**Aim of the exercise:** Format the data from the line containing "The height and" through the line containing "click(337, 455)" as a two-column CSV with the headers "query" and "answer". Give one row per item, put each field in quotation marks with any line breaks replaced by spaces, and omit the pictures.

── Records for the task

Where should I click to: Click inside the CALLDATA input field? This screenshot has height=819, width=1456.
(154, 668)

────
── Records for the task

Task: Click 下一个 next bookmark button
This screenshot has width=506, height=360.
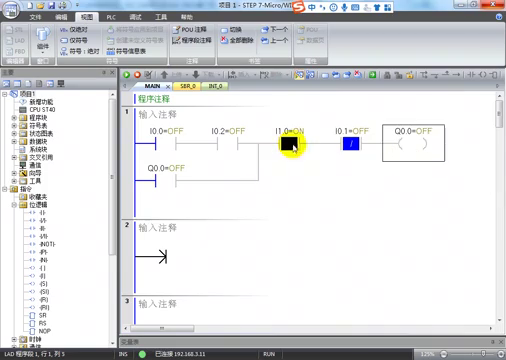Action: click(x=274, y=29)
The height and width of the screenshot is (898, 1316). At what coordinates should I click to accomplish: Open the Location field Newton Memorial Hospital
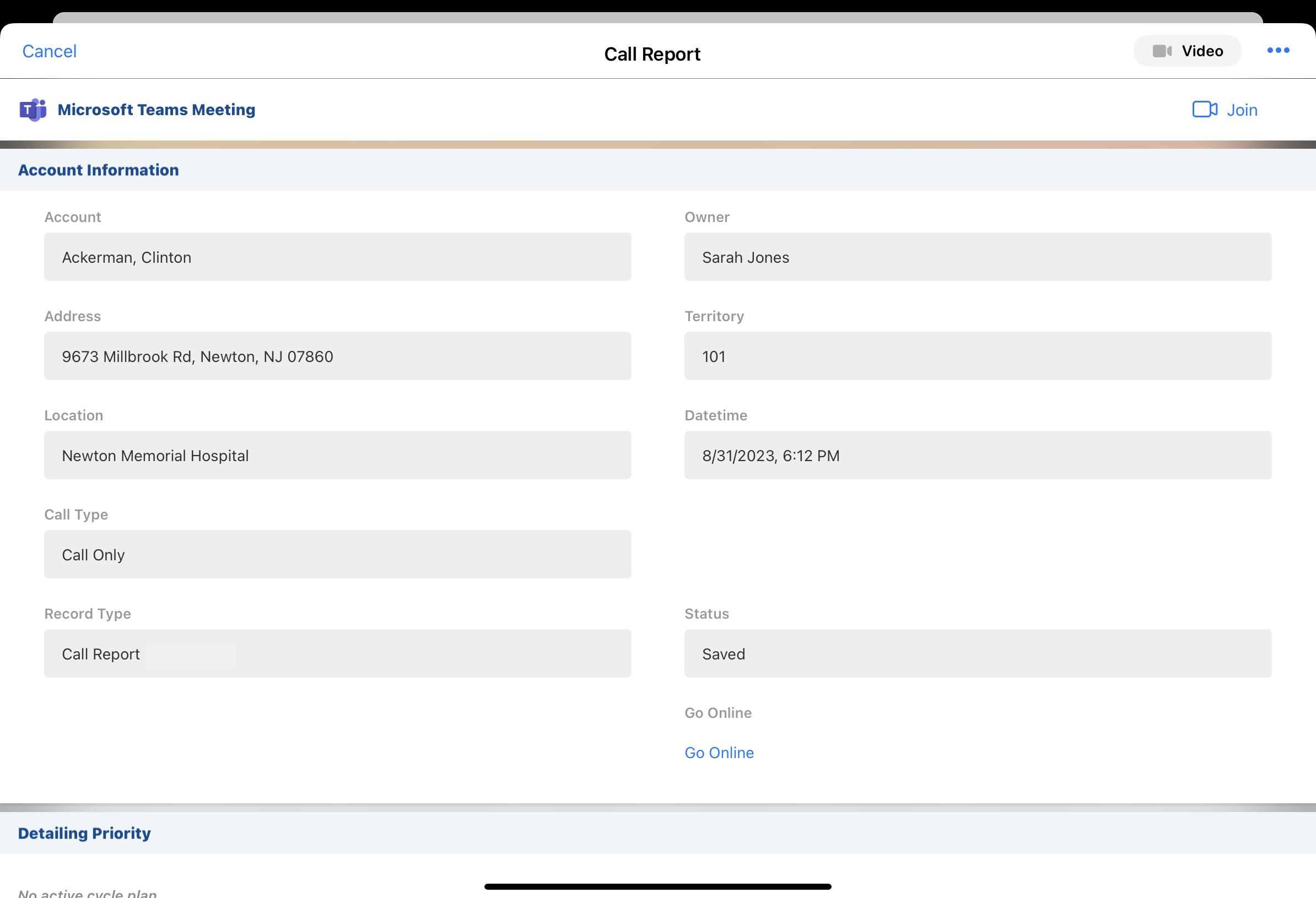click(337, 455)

────

**Task output:**
query,answer
"The height and width of the screenshot is (898, 1316). At what coordinates should I click to accomplish: Open the Location field Newton Memorial Hospital","click(337, 455)"